"You must wait here, Mistress Constance," said he, having led her into the vestibule, which was full of yeomen and grooms, "while I go and tell the right reverend father the lord cardinal that I have brought you."
"Here!" exclaimed Constance, casting her eyes around; "surely you do not mean me to wait here amongst the servants?"
"Why, where would you go?" demanded he, roughly: "I've no other place to put you. Wait here, wait here, and mind you don't run away again."
Constance could support no more, and covering her face with her hands, she burst into a violent flood of tears. At that moment a voice that she knew struck her ear. "This to my cousin, sir!" exclaimed Lord Darby, who had heard what passed as he descended a flight of stairs which led away to the left; "this to my cousin, Sir John Hardacre! You would do better to jump off the donjon of Rochester Castle than to leave her here with lacqueys and footboys."
"And why should I not?" demanded the soldier, his eyes flashing fire. "Mind your own affairs, my Lord Darby, and let me mind mine."
"You are an unfeeling old villain, sir!" answered the earl, passing him and taking Constance by the hand. "Yes, sir! stare your fill! I say you are an unfeeling villain, and neither knight nor gentleman."
The soldier laid his hand upon his sword and drew it half out of its sheath. "Knock him down! knock him down!" cried a dozen voices. "The precincts of the court! out with him! Have his hand off!" Sir John Hardacre thrust his weapon back into the sheath, gazing, however, grimly around, as if he would fain have used it upon some one.
"Your brutal violence, sir," said Lord Darby, "will bring upon you, if you heed not, a worse punishment than I can inflict; yet you will not find me, in a proper place, unwilling to give you a lesson on what is due to a lady. Come, Constance, I will lead you to her highness, where you will meet, I am sure, a kind reception. You, sir, do your errand to my lord cardinal, who shall be informed by me of your noble and knightly treatment of the Lady de Grey."
Thus saying, he led Constance through a long corridor to an ante-chamber, wherein stood two of the queen's pages. Here Lord Darby paused, and sent one of the attendants to request an audience, taking the opportunity of the time they waited to soothe the mind of his fair cousin by informing her of all that had passed in her absence, and assuring her that the queen had ever been her warmest defender.

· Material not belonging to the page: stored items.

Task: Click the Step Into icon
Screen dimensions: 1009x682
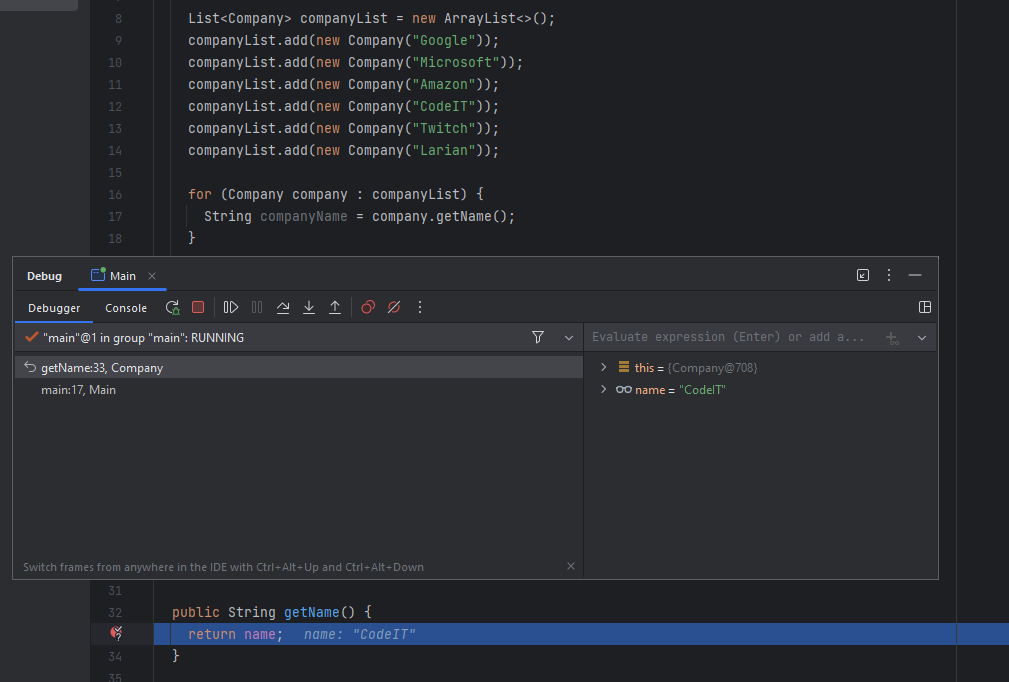Action: tap(309, 308)
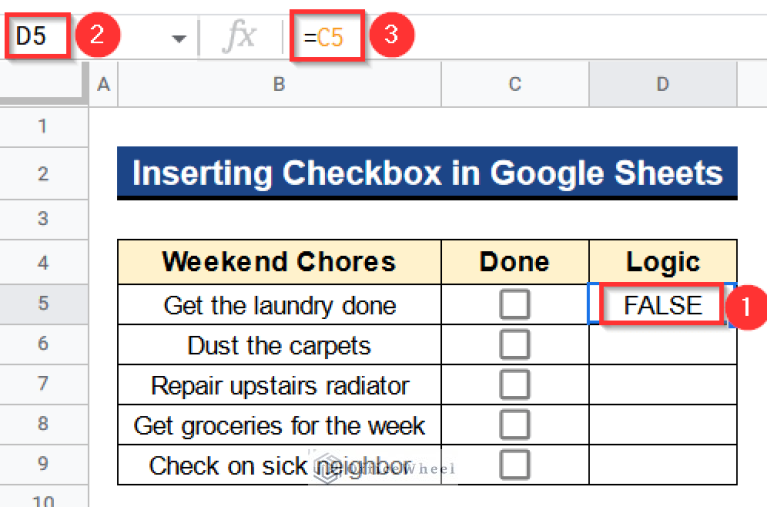Click the 'Done' header cell
Viewport: 767px width, 507px height.
(514, 262)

All the news that he gave her, yof course, took a heavy weight from Constance's mind; and drying her eyes, she congratulated him gladly on his approaching marriage, and would fain, very fain, have asked if he could give her any such consolatory information in regard to Darnley; but the earl had never once mentioned his name, and she knew not how to begin the subject herself. While considering, and hesitating whether to ask boldly or not, the queen's page returned and ushered them to her presence. Constance was still much agitated, and even the kind and dignified sweetness, the motherly tenderness, with which Katherine received her--a tenderness which she had not known for so long--overcame her, and she wept as much as if she had been most unhappy.